In Italia ci sono 11 stazioni di polizia cinese
Sono oltre cento le “stazioni di polizia” cinesi all’estero per monitorare la popolazione cinese e costringere i dissidenti al rimpatrio, ben undici delle quali sarebbero in Italia.
Da un nuovo aggiornamento del fenomeno pubblicato dal gruppo per i diritti civili di Madrid Safeguard Defenders, vengono identificate altre 48 “stazioni di polizia” cinesi non ufficiali, oltre alle 54 già identificate in un rapporto di settembre scorso, in seguito al quale erano partite le indagini in diversi Paesi occidentali, tra cui Paesi Bassi, Germania e Canada.
Le “stazioni di polizia” cinesi in Italia si trovano a Roma, Bolzano, Venezia, Firenze e Prato, dove si trova la più grande comunità di cittadini cinesi in Italia, ma è soprattutto Milano a destare l’interesse dell’Ong spagnola.
Il capoluogo lombardo sarebbe usato come un banco di prova per monitorare la popolazione cinese all’estero e costringere i dissidenti a rientrare in Cina.
Il rapporto, rintracciabile on line, di Safeguard Defenders cita un accordo del 2015 preso con il Ministero della Pubblica Sicurezza cinese sui pattugliamenti congiunti, che avrebbe contribuito “direttamente” allo stabilimento di stazioni “pilota” a Milano nel 2016, da parte della polizia di Wenzhou, e nel 2018, da parte della polizia di Qingtian.
Già a ottobre scorso, dopo l’avvio di indagini da parte delle autorità olandesi per le “stazioni di polizia” ad Amsterdam e Rotterdam, la Cina aveva smentito la ricostruzione della Ong spagnola, definendo le “stazioni di polizia” all’estero come “centri di servizi” per i cittadini cinesi resisi necessari dopo lo scoppio della pandemia di Covid-19 per aiutare i cinesi nel rinnovo dei documenti.
L’entità del fenomeno, però, sarebbe più ampia di quanto descritto nel primo rapporto di Safeguard Defenders, e le “stazioni di polizia” cinesi all’estero sarebbero, in totale, 102.
Per quanto alcune di queste non siano gestite direttamente da Pechino, secondo Safeguard Defenders “alcune dichiarazioni e politiche cominciano a mostrare una guida più chiara dal governo centrale” e sarebbero utilizzate per “attaccare, minacciare, intimidire e costringere gli obiettivi a tornare in Cina per la persecuzione”.

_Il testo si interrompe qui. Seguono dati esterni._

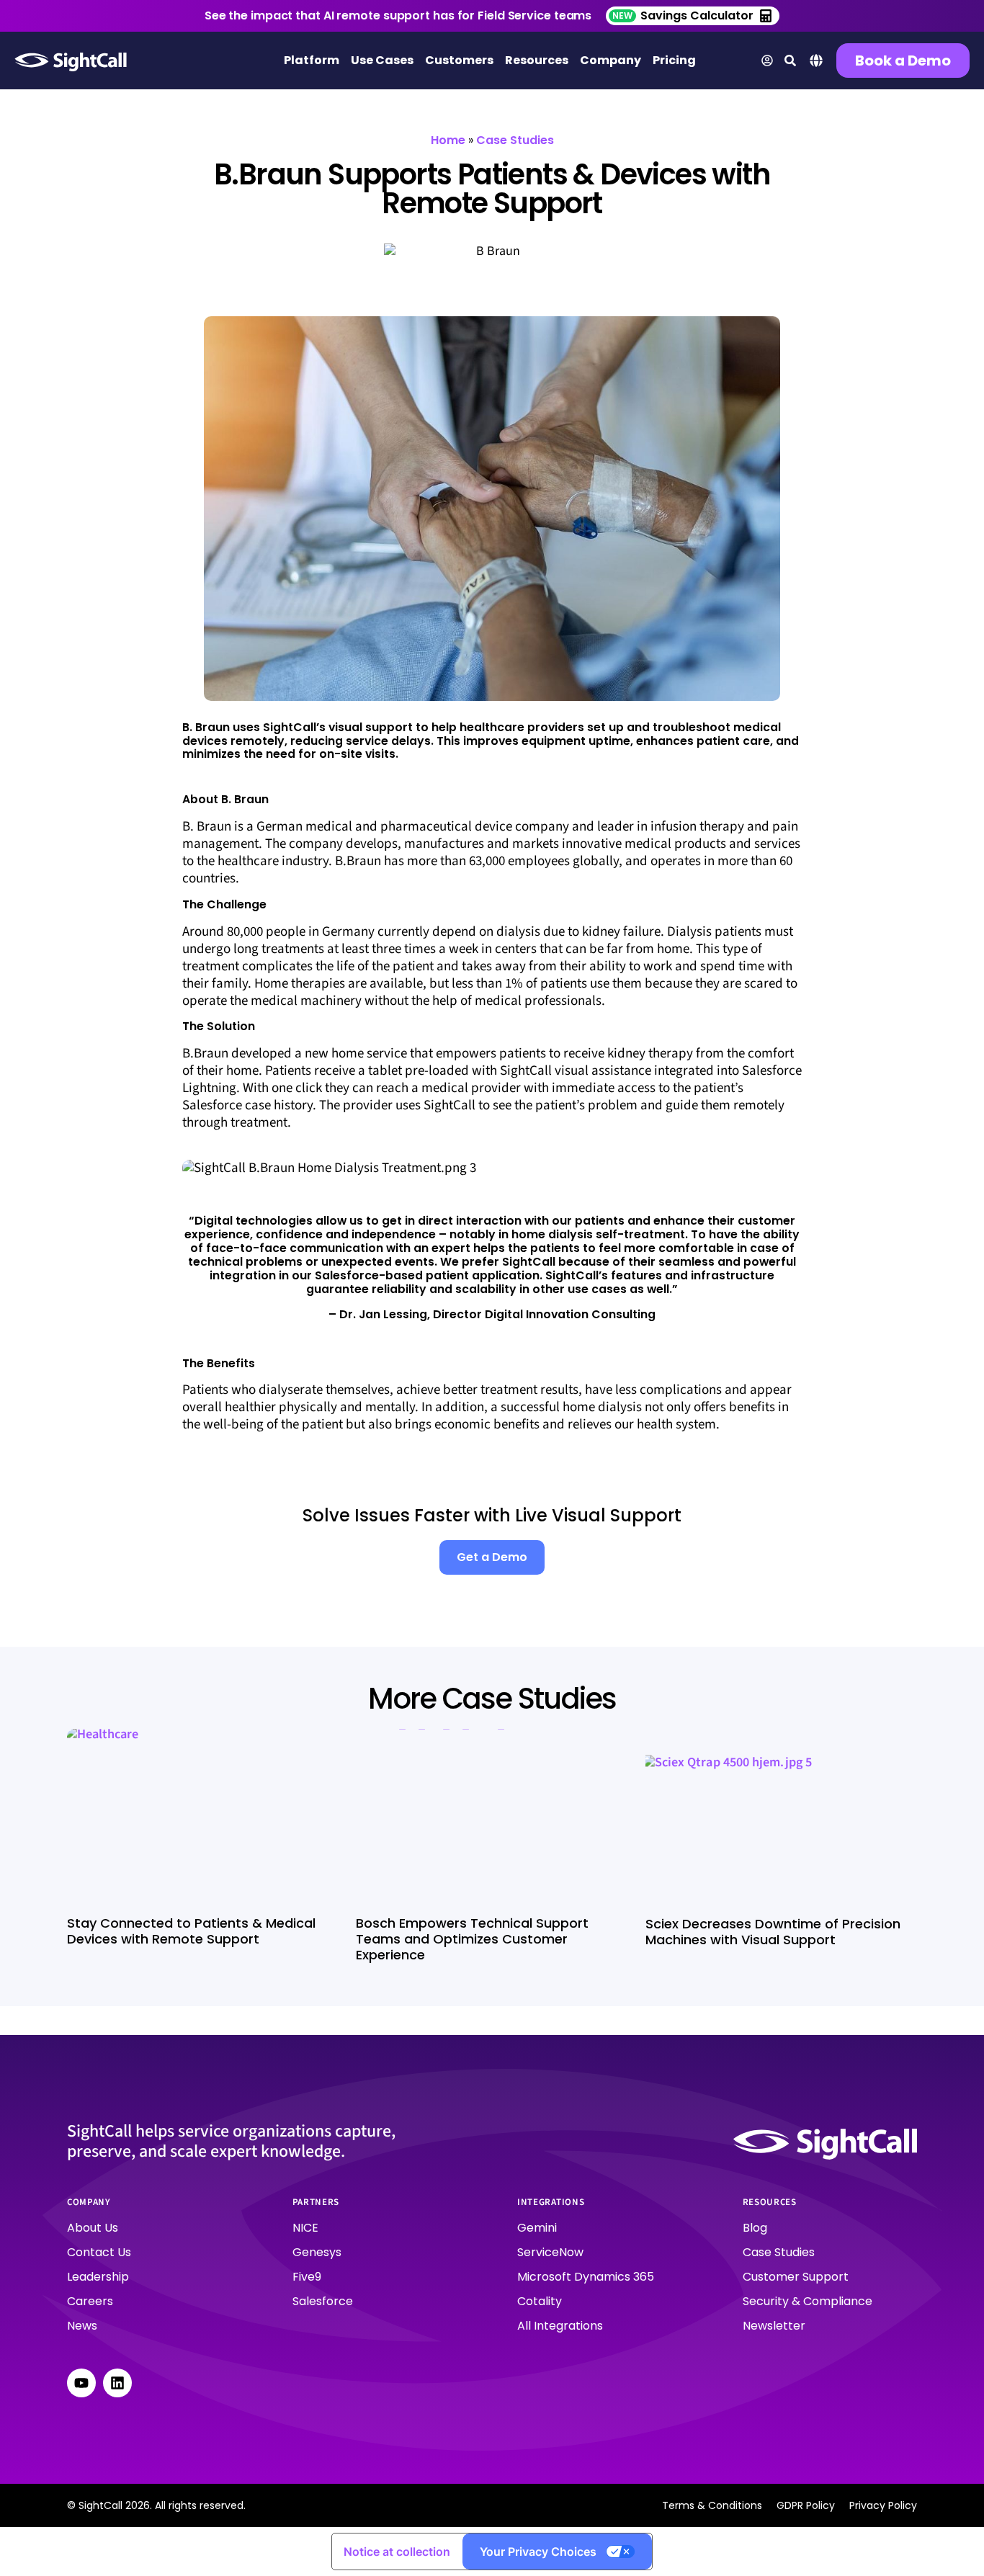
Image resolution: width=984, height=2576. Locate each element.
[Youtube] (81, 2383)
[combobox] (816, 62)
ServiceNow (550, 2252)
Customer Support (796, 2276)
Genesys (316, 2252)
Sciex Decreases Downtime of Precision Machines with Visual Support (772, 1932)
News (82, 2325)
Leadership (98, 2276)
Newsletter (774, 2325)
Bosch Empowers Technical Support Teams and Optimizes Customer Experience (472, 1939)
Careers (90, 2301)
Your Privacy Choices (538, 2551)
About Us (92, 2227)
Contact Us (99, 2252)
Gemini (537, 2227)
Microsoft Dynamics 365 (585, 2276)
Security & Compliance (807, 2301)
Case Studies (515, 140)
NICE (305, 2227)
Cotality (539, 2301)
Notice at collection (397, 2551)
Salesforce (322, 2301)
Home (448, 140)
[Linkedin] (117, 2383)
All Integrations (560, 2325)
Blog (755, 2227)
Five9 (306, 2276)
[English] (816, 64)
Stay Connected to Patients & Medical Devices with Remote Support (191, 1931)
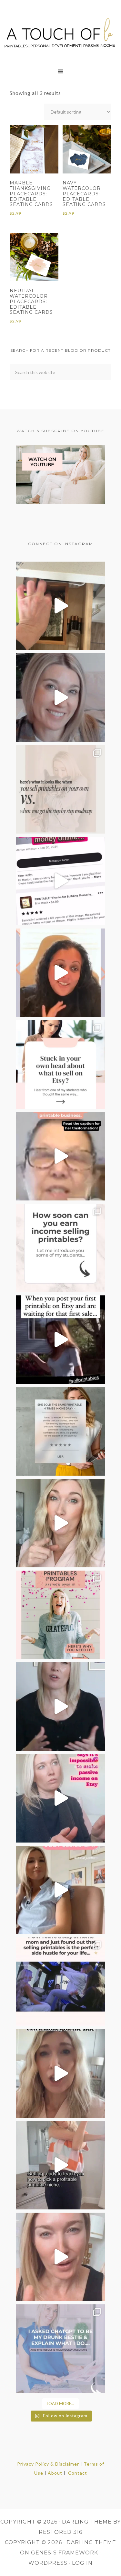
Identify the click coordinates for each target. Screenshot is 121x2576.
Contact (77, 2473)
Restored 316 (60, 2532)
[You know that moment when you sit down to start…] (60, 1064)
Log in (82, 2563)
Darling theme (87, 2522)
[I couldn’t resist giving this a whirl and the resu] (60, 2348)
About (55, 2473)
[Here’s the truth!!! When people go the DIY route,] (60, 789)
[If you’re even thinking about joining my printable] (60, 973)
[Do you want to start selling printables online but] (60, 881)
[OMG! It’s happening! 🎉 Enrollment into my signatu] (60, 1615)
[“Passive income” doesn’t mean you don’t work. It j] (60, 1798)
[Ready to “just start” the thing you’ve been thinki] (60, 697)
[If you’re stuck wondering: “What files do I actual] (60, 1706)
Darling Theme (91, 2542)
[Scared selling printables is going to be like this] (60, 1339)
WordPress (47, 2563)
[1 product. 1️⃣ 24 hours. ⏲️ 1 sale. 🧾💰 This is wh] (60, 2257)
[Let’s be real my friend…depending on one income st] (60, 1523)
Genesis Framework (64, 2553)
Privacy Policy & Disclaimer (48, 2464)
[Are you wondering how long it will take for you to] (60, 1248)
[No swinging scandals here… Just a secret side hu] (60, 1981)
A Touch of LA (60, 30)
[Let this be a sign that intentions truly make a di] (60, 606)
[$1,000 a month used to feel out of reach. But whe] (60, 1890)
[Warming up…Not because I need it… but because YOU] (60, 2165)
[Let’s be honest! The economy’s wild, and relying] (60, 2073)
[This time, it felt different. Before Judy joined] (60, 1156)
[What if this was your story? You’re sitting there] (60, 1431)
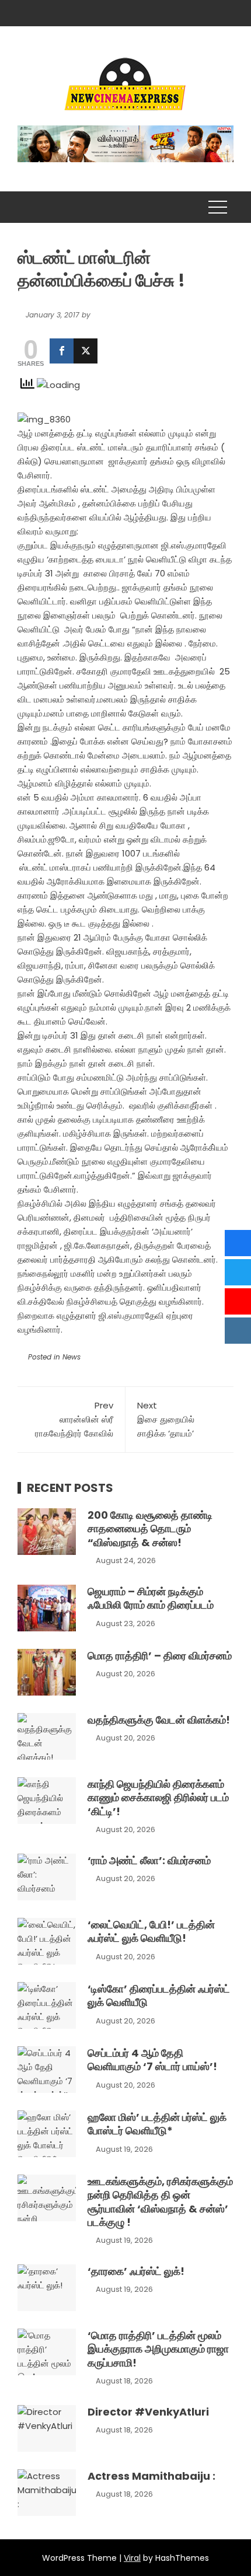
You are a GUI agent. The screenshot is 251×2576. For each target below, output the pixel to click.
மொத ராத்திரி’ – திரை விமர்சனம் (160, 1655)
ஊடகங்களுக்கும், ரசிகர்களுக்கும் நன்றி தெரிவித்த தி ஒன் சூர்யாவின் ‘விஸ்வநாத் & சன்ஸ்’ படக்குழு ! (160, 2201)
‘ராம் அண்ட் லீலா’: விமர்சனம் (149, 1860)
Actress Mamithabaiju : (151, 2476)
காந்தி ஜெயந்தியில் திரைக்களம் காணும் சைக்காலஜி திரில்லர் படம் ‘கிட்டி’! (158, 1798)
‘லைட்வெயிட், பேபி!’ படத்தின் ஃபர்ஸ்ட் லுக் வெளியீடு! (151, 1931)
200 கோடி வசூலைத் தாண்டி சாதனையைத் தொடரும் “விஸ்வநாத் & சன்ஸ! (150, 1529)
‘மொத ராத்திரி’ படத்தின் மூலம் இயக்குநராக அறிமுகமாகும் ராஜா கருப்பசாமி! (158, 2349)
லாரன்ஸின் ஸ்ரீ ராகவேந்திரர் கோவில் (74, 1419)
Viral (132, 2558)
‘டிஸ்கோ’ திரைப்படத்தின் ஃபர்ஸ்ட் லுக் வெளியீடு (159, 1995)
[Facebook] (62, 350)
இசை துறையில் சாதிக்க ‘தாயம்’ (165, 1419)
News (71, 1357)
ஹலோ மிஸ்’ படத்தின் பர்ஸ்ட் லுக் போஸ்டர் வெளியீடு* (157, 2124)
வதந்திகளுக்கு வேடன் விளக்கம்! (159, 1719)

Parte di questi rientri forzati rientrerebbero nell’operazione “Caccia alla volpe”, che punta al rientro in Cina di funzionari fuggiti all’estero per evitare accuse di corruzione in patria.
Le stazioni di polizia si muoverebbero al di fuori dei normali canali utilizzati per l’estradizione, secondo quanto riferito da Safeguard Defenders, citato dal Guardian.
Ci sarebbero anche prove di intimidazione subita dai cittadini cinesi in Italia, tra cui quelle ai danni di un operaio accusato di appropriazione indebita, rientrato in Cina dopo tredici anni passati in Italia e del quale si sono perse le tracce.